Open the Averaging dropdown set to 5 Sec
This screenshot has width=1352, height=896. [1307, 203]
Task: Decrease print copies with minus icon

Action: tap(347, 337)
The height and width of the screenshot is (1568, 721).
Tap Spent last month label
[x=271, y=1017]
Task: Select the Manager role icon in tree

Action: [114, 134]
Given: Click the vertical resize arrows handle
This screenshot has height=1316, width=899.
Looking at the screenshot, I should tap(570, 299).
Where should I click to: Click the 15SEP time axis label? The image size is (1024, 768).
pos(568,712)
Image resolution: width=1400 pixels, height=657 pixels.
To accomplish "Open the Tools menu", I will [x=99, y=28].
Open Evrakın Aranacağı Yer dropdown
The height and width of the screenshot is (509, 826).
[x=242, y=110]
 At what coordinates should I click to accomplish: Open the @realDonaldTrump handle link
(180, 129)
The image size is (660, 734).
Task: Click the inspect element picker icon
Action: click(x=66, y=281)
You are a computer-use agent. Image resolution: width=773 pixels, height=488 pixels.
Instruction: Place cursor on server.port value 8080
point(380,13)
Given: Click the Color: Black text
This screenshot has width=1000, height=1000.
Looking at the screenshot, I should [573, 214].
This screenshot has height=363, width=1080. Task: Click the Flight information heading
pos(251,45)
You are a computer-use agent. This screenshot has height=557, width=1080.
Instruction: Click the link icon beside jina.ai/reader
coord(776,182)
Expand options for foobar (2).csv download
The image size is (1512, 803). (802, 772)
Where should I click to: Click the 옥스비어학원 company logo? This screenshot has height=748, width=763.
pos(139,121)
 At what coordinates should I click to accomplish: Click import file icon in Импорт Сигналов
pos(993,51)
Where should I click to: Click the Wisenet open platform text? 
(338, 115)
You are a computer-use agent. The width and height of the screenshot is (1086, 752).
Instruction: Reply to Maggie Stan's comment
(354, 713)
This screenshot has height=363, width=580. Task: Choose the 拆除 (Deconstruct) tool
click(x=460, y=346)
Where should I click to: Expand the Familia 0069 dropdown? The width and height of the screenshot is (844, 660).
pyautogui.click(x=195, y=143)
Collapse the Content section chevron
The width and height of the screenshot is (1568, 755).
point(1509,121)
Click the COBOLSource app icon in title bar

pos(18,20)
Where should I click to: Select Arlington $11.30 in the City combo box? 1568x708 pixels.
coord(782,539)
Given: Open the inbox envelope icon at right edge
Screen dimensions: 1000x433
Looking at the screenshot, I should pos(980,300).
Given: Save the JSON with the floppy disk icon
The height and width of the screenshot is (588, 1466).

------------------------------------------------------------------------

Where the string "Given" appears in a line of the entries above, return that line.

Given: Click the vertical resize arrows handle
Given: Click the Color: Black text
Given: Open the inbox envelope icon at right edge
Given: Save the JSON with the floppy disk icon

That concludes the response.